====== Selected text

# "Can't create file" in Outlook



## MacWhite (Jun 7, 2005)

I am currently running Outlook in Office2003. Everything up until now has been working perfectly but as of this evening when I have tried to open any word document that is assigned "resume.doc", I receive a message:

Can't create file: resume.doc. right click the folder you want to create the file in, and then click Properties on the short-cut menu to check your permissions folder.

I am unable to do this - can anyone help????


----------



## Yorkshire Guy (Dec 9, 2003)

Hi MacWhite,

Are you trying to OPEN or CREATE documents.

Are you trying to open resume.doc with OUTLOOK? !!!!

Did you mean WORD?


Hew


----------



## Normo (Jun 30, 2005)

Hiya

This is a common problem for Recruitment Companies. Outlook's OLK Temp file allocates a number to each file called "resume" eg resumeo1 resume02 etc. However, this only allows for 99 files so when you hit the 100 mark you get the error message. 

Just delete these files and it should work. Note: just deleting the Internet Temp files does not work because this problem is with Outlook files.


----------



## Headhunter1 (Sep 22, 2005)

Good input!
I've had that problem this past yr and now I have the solution.
Thank you!


----------



## dankenn (Jun 12, 2007)

Anyway, this worked to fix the issue, but it is really more of a band-aid - We have a lot of users - Any one know of a way resolve the issue. Maybe set up to delete these things at some point?


----------



## pataz (Sep 23, 2004)

So?... did anyone ever come up with a solution to this?

============

Set of tasks:
(A) List the usernames of everyone who posted in the Outlook "Can't create file" thread.
(B) Reproduce the Outlook thread word for word, from "This is a common" up to and including "have the solution.".
(C) Write what comes next in the Outlook "Can't create file" thread, picking up after its last post.
The material that comes next has nothing to do with the Outlook thread.

====== Source material

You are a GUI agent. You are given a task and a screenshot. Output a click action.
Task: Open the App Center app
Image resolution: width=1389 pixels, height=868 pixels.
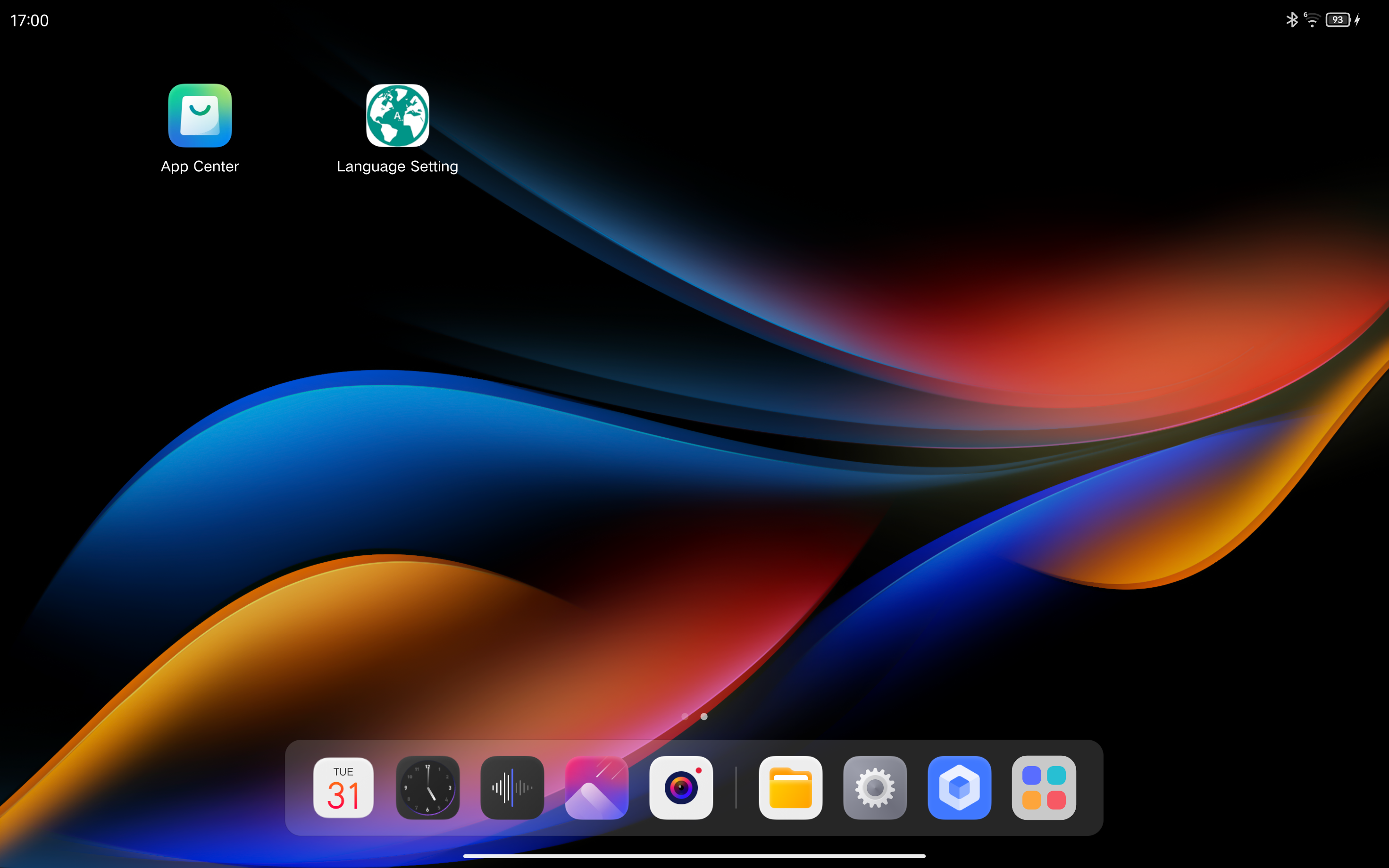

============

Expected answers:
(A) MacWhite, Yorkshire Guy, Normo, Headhunter1, dankenn, pataz

(B)
This is a common problem for Recruitment Companies. Outlook's OLK Temp file allocates a number to each file called "resume" eg resumeo1 resume02 etc. However, this only allows for 99 files so when you hit the 100 mark you get the error message. 

Just delete these files and it should work. Note: just deleting the Internet Temp files does not work because this problem is with Outlook files.


----------



## Headhunter1 (Sep 22, 2005)

Good input!
I've had that problem this past yr and now I have the solution.

(C)
I've tried this and it seemed to work for a while but having the same problem again:

Microsoft Outlook uses a temporary folder to save and open the attachments. By default that folder is: 

"C:\Documents and Settings\%USER_NAME%\Local Settings\Temporary Internet Files\OLK#\" (where # is a random number) 

Some of the latest security updates for Windows 2000 and XP are preventing folders to be created in that folder. 

The solution is to use the regular TEMP folder. 

1. Use REGEDIT.EXE to locate the following key:
HKEY_CURRENT_USER\Software\Microsoft\Office\11.0\Outlook\Security
(Note: Depending on your version you may have to modify that path after the "Office" key. You may have folders 8.0, 9.0, 10.0, 11.0, go the highest number. This is probably the version that you use.)

2. Modify the Key "OutlookSecureTempFolder", by replacing "Temporary Internet Files" with "Temp". 
For example:

OLD VALUE: "C:\Documents and Settings\sreed.dsa\Local Settings\Temporary Internet Files\OLK177\" 
(Note: There may be a different number than 177)

NEW VALUE: "C:\Documents and Settings\%username%\Local Settings\Temp\OLK177\"

3. Restart Microsoft Outlook.


Any input would be appreciated.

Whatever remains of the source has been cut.